I use a dual-boot setup where I have the ChromeOS system on the internal SSD and Chrubuntu (currently 12.04) on an SD card. So if you buy one of these Chromebooks, also get a decent SD card (I have a 32GB SanDisk Extreme). Setting up Chrubuntu is a breeze, and after the base system is installed, you need to spend some time installing the other essential development tools. It’s not as easy as Homebrew on OS X, but if you have any Linux experience (or want to gain some), it’s straightforward.
Edit: As pointed out in the comments section below, I decided to give Crouton a try. These are some clever scripts around debootstrap that give you a full Ubuntu installation inside Chrome OS. You can then launch it from the Crosh (developer) shell and drop into a (for instance) 13.04 Xfce environment and install whatever you want. This is very convenient since you can easily switch back to Chrome OS (which runs in parallel) for Flash websites, etc. It also solves some of the annoyances you’ll face when booting straight into Chrubuntu (like hardware-accelerated graphics and the resume-on-sleep issue). The price you pay is slightly less memory available for your Ubuntu system since you share all resources with Chrome OS, and Chrome is still running ‘on the other side’. If you install your Crouton environment on the SSD, be very careful at the “scary boot screen” - you might end up wiping your entire environment and losing all your files.
Now, since we are running on an ARM processor, any prebuilt x86 binaries won’t run. The Chrubuntu distribution is pretty complete, but you probably have to build some stuff yourself. One thing to keep in mind when working with Linux on ARM hardware is to pay extra attention to “hard-float” vs. “soft-float” binaries. On the Samsung ARM Chromebook, you will be running armhf
, which is the hard-float option. Unfortunately, soft-float ELFs are not binary-compatible with armhf, thus you might experience crashes if you don’t pass the correct flags to ./configure
.
Fortunately, it’s not a big problem. Emacs builds nicely, and you can get a JVM for armhf here. On my system, I also work quite a bit with Node.js; when building it, you must enable HARDFLOAT and disable the snapshot feature in V8 (otherwise V8’s ARM JIT will not behave correctly).

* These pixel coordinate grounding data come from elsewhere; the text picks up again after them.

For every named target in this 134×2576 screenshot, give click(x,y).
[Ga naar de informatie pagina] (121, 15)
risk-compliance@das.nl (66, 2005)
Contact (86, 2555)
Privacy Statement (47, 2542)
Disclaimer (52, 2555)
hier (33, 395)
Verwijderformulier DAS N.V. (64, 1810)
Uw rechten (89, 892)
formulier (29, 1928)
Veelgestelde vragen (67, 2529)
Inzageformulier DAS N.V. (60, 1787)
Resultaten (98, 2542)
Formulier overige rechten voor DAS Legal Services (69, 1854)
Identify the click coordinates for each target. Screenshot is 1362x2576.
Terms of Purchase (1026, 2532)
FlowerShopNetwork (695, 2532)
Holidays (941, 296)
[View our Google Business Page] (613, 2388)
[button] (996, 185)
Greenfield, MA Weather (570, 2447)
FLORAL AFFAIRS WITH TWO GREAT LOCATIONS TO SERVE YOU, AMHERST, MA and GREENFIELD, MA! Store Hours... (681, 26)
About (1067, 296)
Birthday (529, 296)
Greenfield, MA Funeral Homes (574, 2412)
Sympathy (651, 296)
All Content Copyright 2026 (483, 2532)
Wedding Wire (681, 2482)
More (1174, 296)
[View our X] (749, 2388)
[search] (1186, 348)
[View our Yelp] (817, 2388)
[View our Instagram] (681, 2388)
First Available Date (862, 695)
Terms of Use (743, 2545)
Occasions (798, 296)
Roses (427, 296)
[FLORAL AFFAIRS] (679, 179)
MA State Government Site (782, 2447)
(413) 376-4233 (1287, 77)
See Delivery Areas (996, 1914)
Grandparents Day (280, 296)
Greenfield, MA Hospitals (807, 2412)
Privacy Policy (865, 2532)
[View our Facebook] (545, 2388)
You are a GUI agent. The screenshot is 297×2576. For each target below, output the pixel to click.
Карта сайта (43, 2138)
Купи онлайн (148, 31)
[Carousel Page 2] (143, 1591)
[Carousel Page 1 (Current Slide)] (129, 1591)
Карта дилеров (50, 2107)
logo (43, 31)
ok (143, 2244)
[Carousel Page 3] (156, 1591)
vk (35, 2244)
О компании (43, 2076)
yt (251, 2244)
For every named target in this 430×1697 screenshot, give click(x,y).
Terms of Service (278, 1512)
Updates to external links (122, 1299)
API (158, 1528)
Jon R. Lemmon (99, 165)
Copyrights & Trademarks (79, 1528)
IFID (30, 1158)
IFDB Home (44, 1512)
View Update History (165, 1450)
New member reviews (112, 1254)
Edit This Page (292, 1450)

Once you have Emacs and Java 8/armhf, you can just install and run Leiningen as normal, jack in to Emacs, and hack away! You will quickly forget you’re on ARM hardware - it’s just normal Ubuntu. Well, you might notice that there aren’t any CPU fans and no second-degree burns on your legs. :-)
As you can see in the picture above, I’m also working a bit on my Raspberry Pi. This work is greatly helped by having developer-spec’d ARM hardware to work on. All binaries can be copied verbatim to/from the Pi - no more ARM emulators on x86 hardware!
I recommend the Samsung ARM Chromebook for Clojure development!